Passage for review ▸
::::::

The Fleisch Bridge (Fleischbrücke or "Meat Bridge") or Pegnitz Bridge (Pegnitzbrücke) is a late Renaissance bridge in Nuremberg, Germany. The bridge crosses the river Pegnitz in the center of the old town, linking the districts St. Sebald and St. Lorenz along the axis of the main market. The single-arch bridge was built between 1596 and 1598 and replaced an earlier mixed construction of stone and wood which had been repeatedly destroyed by flood.

The Fleisch Bridge is notable for several technical features that were advanced for its time. These include an unusual large width of 15.3 m, and a clear span of 27 m which made it the largest masonry bridge arch in Germany at the time of its construction. With a rise of only 4.2 m, the arch features a span-to-rise ratio of 6.4 to 1, giving the bridge an almost unprecedented flat profile.

This, however, came at the cost of high lateral thrusts even for a segmental arch bridge. This problem was solved by a particularly innovative construction of the abutments which were built onto 2000 wooden piles, 400 of which were rammed obliquely into the grounds. A very similar arrangement of the abutments had also been implemented slightly earlier at the Rialto bridge, leading to speculations about a technology transfer from Venice, with which Nuremberg shared close trade links. A recent in-depth research, however, stresses the originality of the Fleisch Bridge on grounds of technical differences between the two bridges.

The Fleisch Bridge has practically remained unchanged since the addition of a portal in 1599 and survived World War II almost unscathed. A Latin inscription at the portal reads: Omnia habent ortus suaque in crementa sed ecce quem cernis nunquam bos fuit hic Vitulus. ("All things have a beginning and grow, but the ox upon whom you now look was never a calf.")

== Sources ==
- Kaiser, Christiane: Die Fleischbrücke in Nürnberg (1596-1598), Cottbus, 2005, Dissertation
- Von Stromer, Wolfgang: "Pegnitzbrücke Nürnberg (Fleischbrücke)", in: Steinbrücken in Deutschland, Beton-Verlag, 1988, pp. 162–167 ISBN 3-7640-0240-9
- Pechstein, Klaus: "Allerlei Visierungen und Abriss wegen der Fleischbrücken", in: Anzeiger des Germanischen Nationalmuseums, 1978, 72–89.

::::::

Extracted entries ▸

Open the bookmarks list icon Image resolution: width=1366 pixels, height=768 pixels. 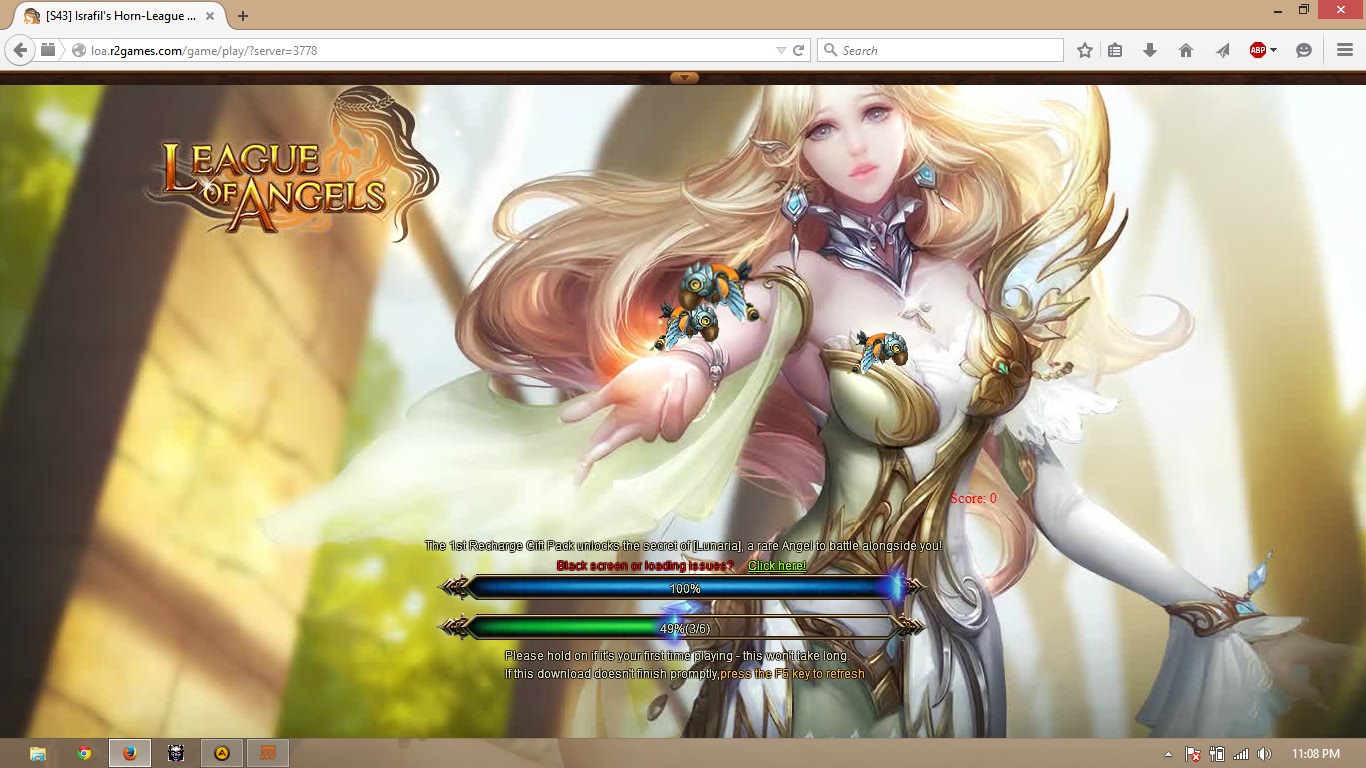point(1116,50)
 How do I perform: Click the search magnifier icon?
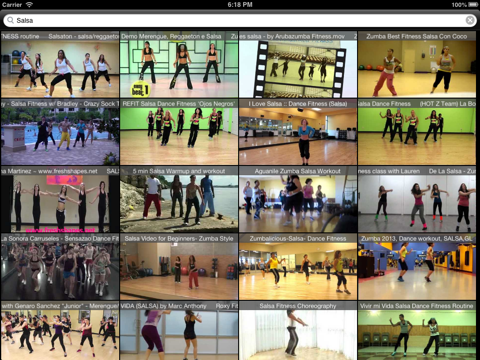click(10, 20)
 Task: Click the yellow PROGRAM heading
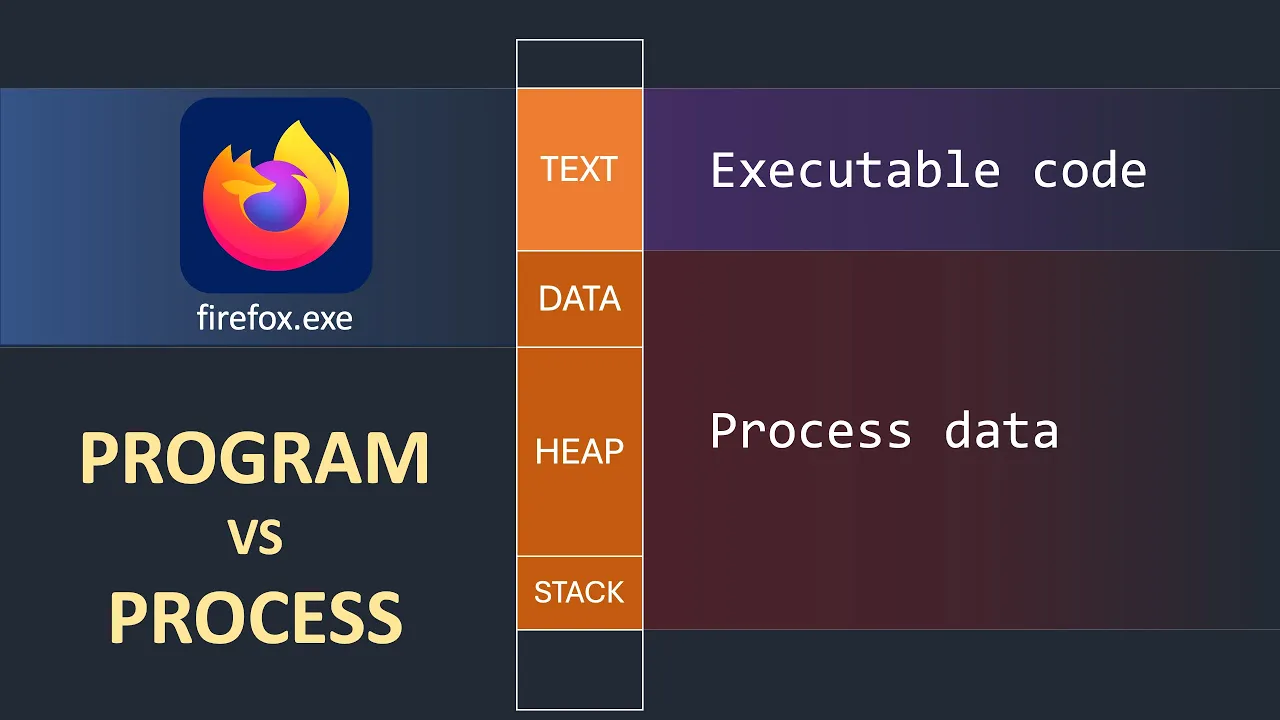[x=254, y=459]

::::::

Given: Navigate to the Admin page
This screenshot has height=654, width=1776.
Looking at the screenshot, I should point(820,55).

::::::

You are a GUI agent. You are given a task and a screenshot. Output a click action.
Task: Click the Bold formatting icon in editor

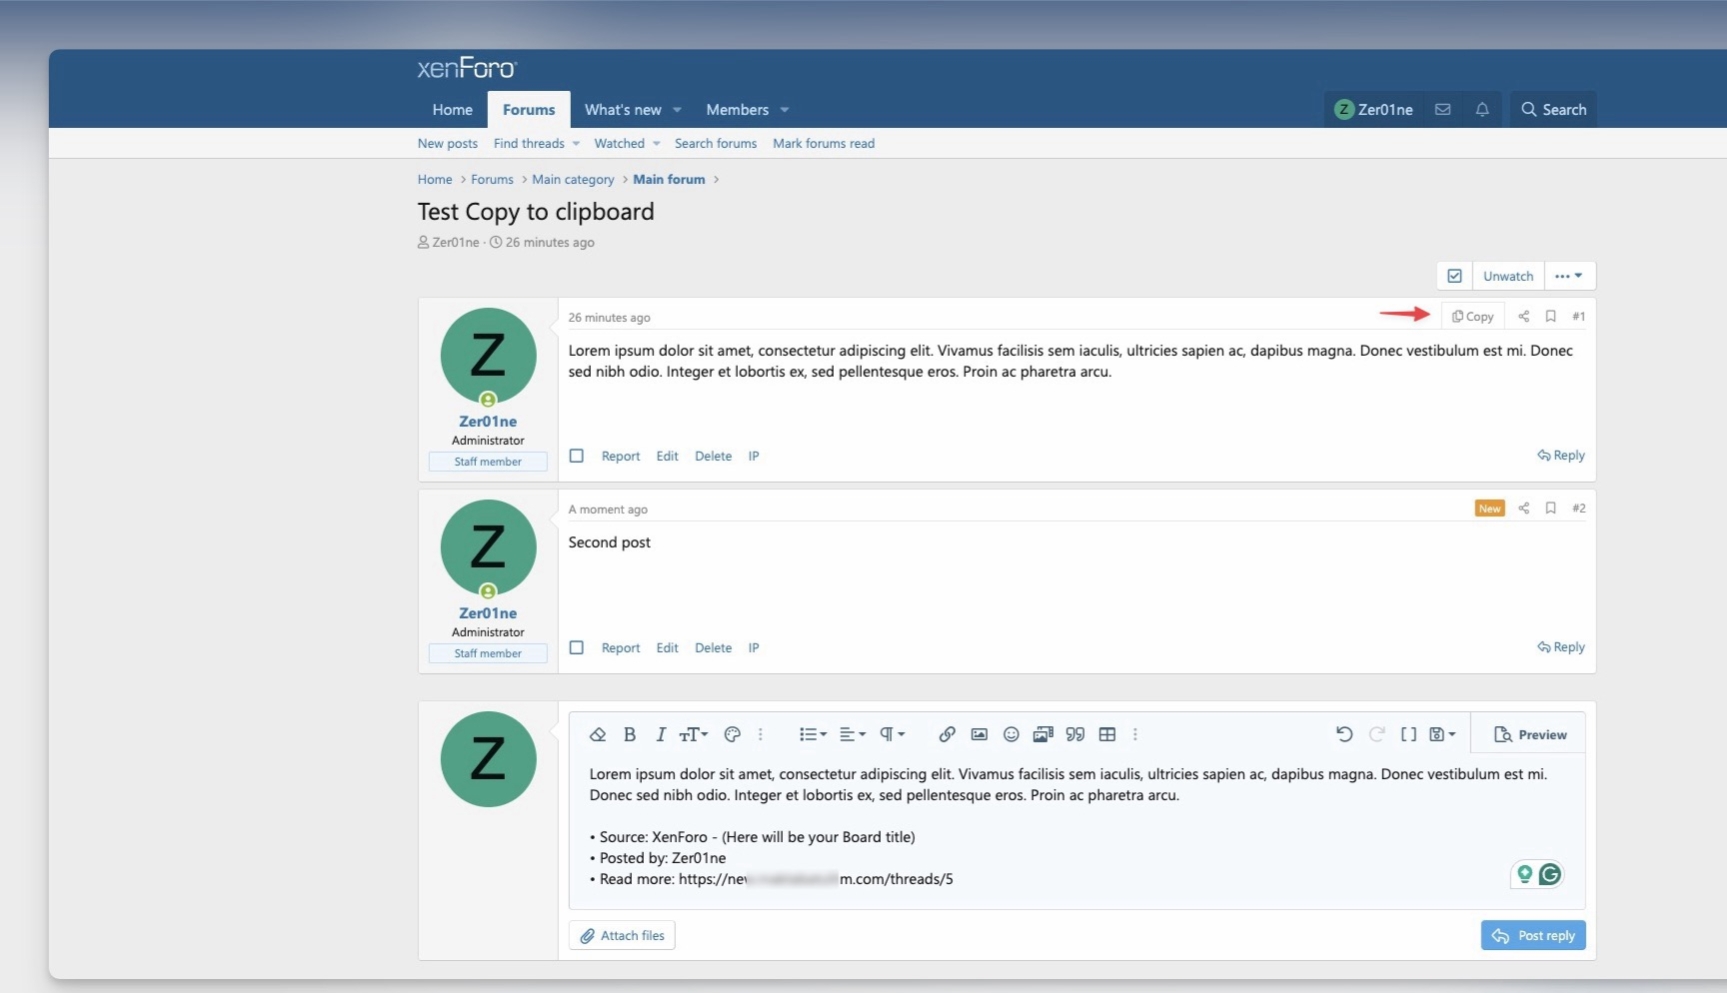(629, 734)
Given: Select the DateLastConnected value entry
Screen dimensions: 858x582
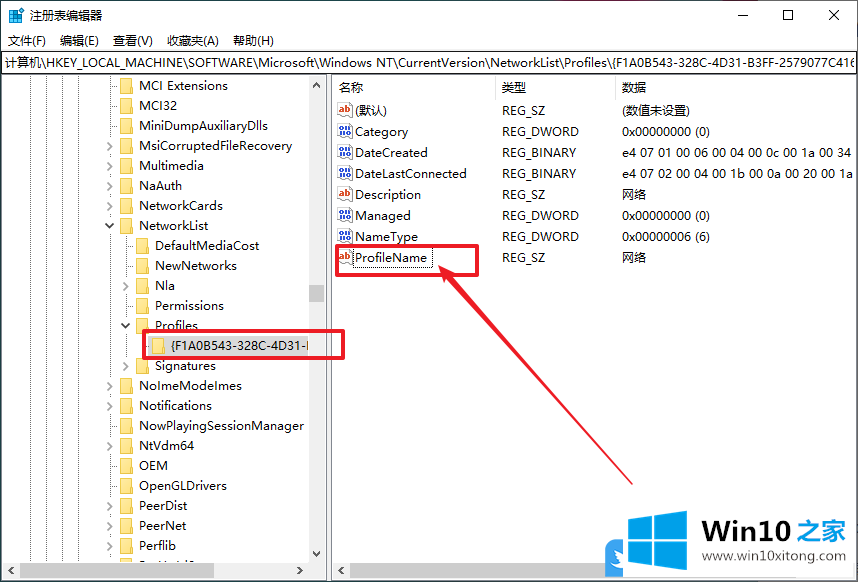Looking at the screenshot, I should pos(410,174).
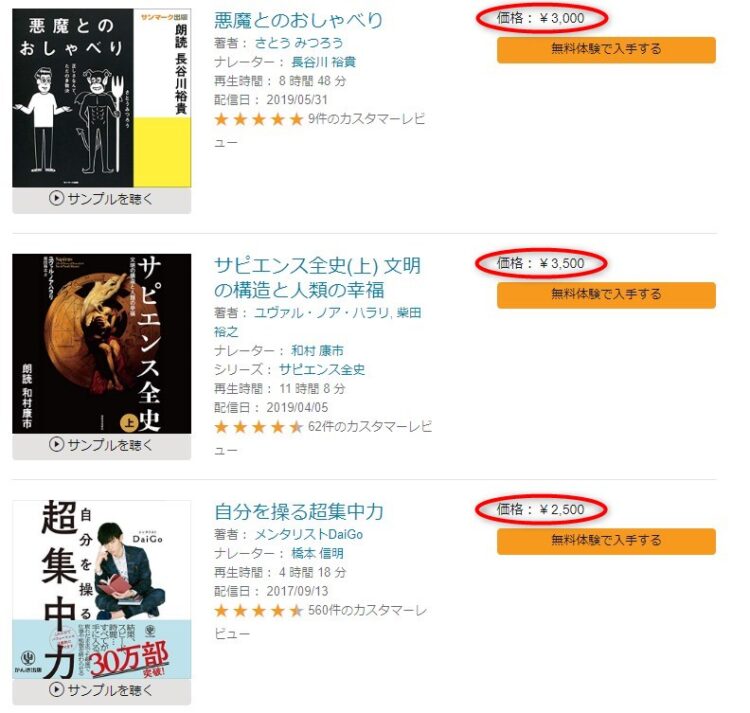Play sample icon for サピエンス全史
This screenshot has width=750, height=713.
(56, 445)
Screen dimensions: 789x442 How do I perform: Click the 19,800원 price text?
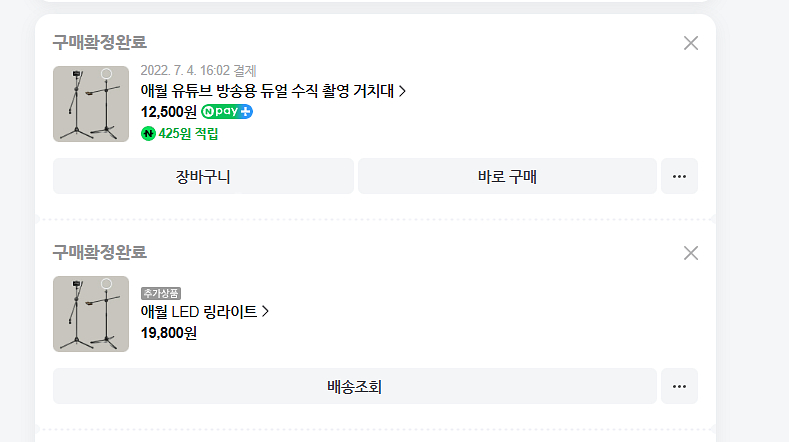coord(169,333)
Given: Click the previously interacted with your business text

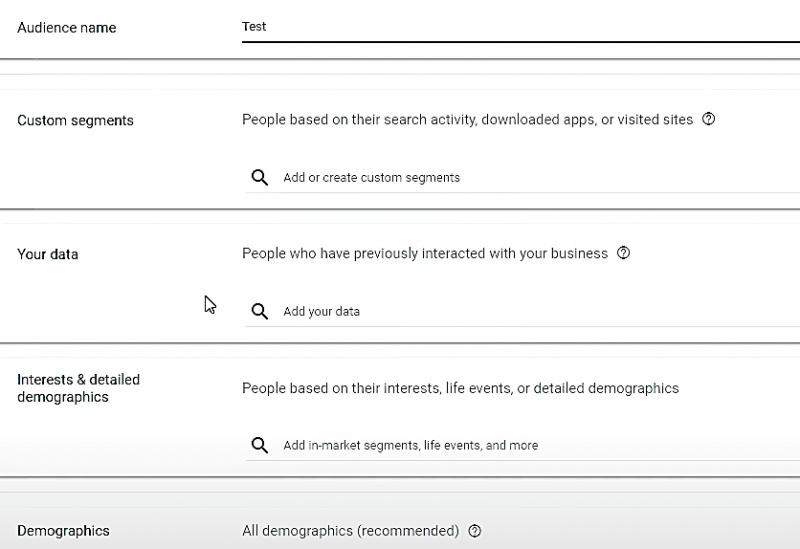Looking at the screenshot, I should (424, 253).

::::::

Try it ▸
In the passage about the Fleisch Bridge, how many wooden piles were the abutments built onto? Answer using only the passage about the Fleisch Bridge.

Solution to this problem ▸
2000 wooden piles, 400 of which were rammed obliquely into the ground.